Sé de un lugar mágico
en una ciudad milenaria y eterna, en cuyo solar han convivido con
mayor o menor armonía, tres culturas, tres religiones. En este
lugar, una calle adosada a una muralla que sirve como frontera entre
la historia y la modernidad. Tras su muralla, en un dédalo de
callejuelas, la huella de pasadas civilizaciones se hace patente.
Frente a la muralla, al otro lado de la acera, la Córdoba de hoy. Al
fondo, cercanas al Guadalquivir, en un templete, las manos enlazadas de Ibn Zaidún
y la princesa Wallada en un monumento al amor, son la antesala a más
huellas de un pasado esplendoroso. En un extremo de la calle, Séneca.

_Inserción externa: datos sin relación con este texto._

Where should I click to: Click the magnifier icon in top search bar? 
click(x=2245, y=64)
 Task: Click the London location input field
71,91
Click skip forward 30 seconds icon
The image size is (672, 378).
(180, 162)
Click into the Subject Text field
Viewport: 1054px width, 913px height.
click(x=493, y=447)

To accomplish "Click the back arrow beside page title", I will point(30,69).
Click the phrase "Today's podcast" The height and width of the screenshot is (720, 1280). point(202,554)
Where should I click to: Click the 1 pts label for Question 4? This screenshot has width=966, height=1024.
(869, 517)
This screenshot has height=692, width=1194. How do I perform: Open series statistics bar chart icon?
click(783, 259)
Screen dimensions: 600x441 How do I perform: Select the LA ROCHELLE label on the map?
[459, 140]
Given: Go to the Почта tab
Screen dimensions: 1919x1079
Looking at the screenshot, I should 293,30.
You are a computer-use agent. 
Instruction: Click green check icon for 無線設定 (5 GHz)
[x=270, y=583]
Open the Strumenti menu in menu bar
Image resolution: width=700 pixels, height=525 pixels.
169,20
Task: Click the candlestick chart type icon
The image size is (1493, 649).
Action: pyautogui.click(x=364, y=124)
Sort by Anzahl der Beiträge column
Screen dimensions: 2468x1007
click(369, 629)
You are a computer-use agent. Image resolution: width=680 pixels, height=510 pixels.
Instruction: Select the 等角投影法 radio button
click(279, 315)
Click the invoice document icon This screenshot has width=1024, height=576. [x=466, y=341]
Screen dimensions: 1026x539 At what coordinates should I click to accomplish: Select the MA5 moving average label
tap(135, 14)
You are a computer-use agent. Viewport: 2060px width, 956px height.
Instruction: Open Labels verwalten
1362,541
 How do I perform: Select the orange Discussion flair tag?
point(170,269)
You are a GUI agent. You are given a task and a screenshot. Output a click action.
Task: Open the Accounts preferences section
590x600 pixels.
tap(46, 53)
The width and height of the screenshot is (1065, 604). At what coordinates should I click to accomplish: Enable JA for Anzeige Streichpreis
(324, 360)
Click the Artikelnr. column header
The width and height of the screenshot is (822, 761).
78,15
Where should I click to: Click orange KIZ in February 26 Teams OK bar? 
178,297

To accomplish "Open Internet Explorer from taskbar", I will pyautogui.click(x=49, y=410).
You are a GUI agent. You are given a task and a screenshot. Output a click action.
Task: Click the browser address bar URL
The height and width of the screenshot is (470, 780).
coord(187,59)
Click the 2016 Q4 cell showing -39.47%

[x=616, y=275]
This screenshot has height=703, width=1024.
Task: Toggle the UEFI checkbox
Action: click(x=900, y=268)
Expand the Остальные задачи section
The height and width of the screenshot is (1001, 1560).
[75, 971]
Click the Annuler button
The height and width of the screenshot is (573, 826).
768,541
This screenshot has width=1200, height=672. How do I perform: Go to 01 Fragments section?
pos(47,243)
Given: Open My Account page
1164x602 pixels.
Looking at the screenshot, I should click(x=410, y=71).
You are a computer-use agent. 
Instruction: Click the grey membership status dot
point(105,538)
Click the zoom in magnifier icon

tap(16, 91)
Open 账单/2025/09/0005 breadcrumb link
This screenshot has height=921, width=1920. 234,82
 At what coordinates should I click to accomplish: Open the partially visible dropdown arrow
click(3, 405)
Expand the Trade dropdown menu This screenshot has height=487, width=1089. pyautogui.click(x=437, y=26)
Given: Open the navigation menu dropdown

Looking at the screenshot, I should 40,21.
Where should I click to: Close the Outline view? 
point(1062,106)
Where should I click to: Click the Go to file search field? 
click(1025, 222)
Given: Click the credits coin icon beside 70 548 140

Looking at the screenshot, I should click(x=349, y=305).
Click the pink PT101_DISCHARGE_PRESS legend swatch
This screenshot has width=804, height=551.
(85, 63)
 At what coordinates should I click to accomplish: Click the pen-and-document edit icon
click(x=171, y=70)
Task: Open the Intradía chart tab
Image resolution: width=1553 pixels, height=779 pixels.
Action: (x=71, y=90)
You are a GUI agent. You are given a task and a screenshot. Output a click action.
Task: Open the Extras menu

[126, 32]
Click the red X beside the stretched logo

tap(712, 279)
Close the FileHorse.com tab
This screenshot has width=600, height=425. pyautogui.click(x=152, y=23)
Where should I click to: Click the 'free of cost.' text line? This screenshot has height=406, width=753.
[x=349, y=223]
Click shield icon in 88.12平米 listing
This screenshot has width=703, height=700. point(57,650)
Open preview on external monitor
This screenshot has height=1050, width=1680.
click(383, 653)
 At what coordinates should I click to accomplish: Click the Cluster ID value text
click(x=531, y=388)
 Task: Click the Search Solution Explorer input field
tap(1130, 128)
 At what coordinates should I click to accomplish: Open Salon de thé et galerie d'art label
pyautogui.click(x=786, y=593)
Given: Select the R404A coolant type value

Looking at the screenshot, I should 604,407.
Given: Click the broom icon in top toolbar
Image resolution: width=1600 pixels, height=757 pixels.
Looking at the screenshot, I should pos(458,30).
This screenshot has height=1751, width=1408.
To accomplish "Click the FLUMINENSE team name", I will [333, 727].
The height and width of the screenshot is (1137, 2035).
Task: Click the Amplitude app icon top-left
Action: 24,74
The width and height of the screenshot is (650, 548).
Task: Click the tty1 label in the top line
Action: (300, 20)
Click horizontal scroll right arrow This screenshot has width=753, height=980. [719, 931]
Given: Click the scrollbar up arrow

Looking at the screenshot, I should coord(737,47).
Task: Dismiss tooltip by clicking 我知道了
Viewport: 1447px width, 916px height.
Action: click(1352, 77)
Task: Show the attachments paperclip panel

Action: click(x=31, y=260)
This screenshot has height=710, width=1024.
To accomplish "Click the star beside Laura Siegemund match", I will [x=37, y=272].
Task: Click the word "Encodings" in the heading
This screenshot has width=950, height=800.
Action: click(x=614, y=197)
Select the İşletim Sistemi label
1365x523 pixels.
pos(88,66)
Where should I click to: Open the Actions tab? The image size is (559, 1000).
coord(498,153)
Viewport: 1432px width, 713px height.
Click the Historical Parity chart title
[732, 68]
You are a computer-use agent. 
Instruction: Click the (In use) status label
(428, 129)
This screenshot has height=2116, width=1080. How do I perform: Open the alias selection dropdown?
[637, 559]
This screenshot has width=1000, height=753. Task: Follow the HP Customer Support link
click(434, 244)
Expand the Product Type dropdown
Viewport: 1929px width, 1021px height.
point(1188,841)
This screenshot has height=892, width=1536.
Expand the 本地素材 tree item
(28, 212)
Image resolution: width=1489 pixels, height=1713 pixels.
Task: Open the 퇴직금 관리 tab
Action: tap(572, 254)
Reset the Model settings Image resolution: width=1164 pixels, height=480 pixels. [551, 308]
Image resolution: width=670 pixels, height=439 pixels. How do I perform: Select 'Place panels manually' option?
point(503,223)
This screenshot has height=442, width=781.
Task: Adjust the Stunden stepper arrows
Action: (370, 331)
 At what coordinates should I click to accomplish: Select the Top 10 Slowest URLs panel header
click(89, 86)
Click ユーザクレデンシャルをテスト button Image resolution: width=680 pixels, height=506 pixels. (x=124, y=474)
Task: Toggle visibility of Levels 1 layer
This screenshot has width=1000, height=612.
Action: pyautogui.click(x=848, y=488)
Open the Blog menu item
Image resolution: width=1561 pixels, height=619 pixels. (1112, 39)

En el otro, Averroes. Grandes filósofos y cordobeses insignes
inmortalizados para siempre en la Córdoba que tanto amaron. Roma y
el Islam, dos civilizaciones cuya impronta, de alguna manera, ha
modelado lo que somos. A lo largo de la calle, una sucesión de
estanques por donde discurre mansamente el agua en agradable murmullo
que pone música de fondo a tanta belleza concentrada.
A la innegable belleza
del lugar, se une el hecho de que en él, Toñi y yo decidimos unir
nuestras vidas para siempre con lo cual cobró una significación muy
especial para ambos. Era camino obligado para ir hacia su casa. Los
poyos que delimitan sus estanques han sido testigos mudos de nuestros
primeros besos, de nuestros encuentros y desencuentros, de largas
conversaciones donde desgranábamos nuestras ilusiones y proyectos,
de nuestro afán por conocernos más y mejor cada día.
Hoy, 48 años después,
algo cansados pero satisfechos por el camino recorrido, al pasar por
esa calle donde tuvieron lugar nuestros primeros balbuceos amorosos,
sigo susurrando unos versos sueltos de un poema que por entonces le
dediqué a Toñi:
Calle de la Muralla, es
nuestro amor
como el ciprés junto a
tus pétreos muros,que lo vieron nacer, muy pequeñito,
y que lo ven crecer, firme y seguro.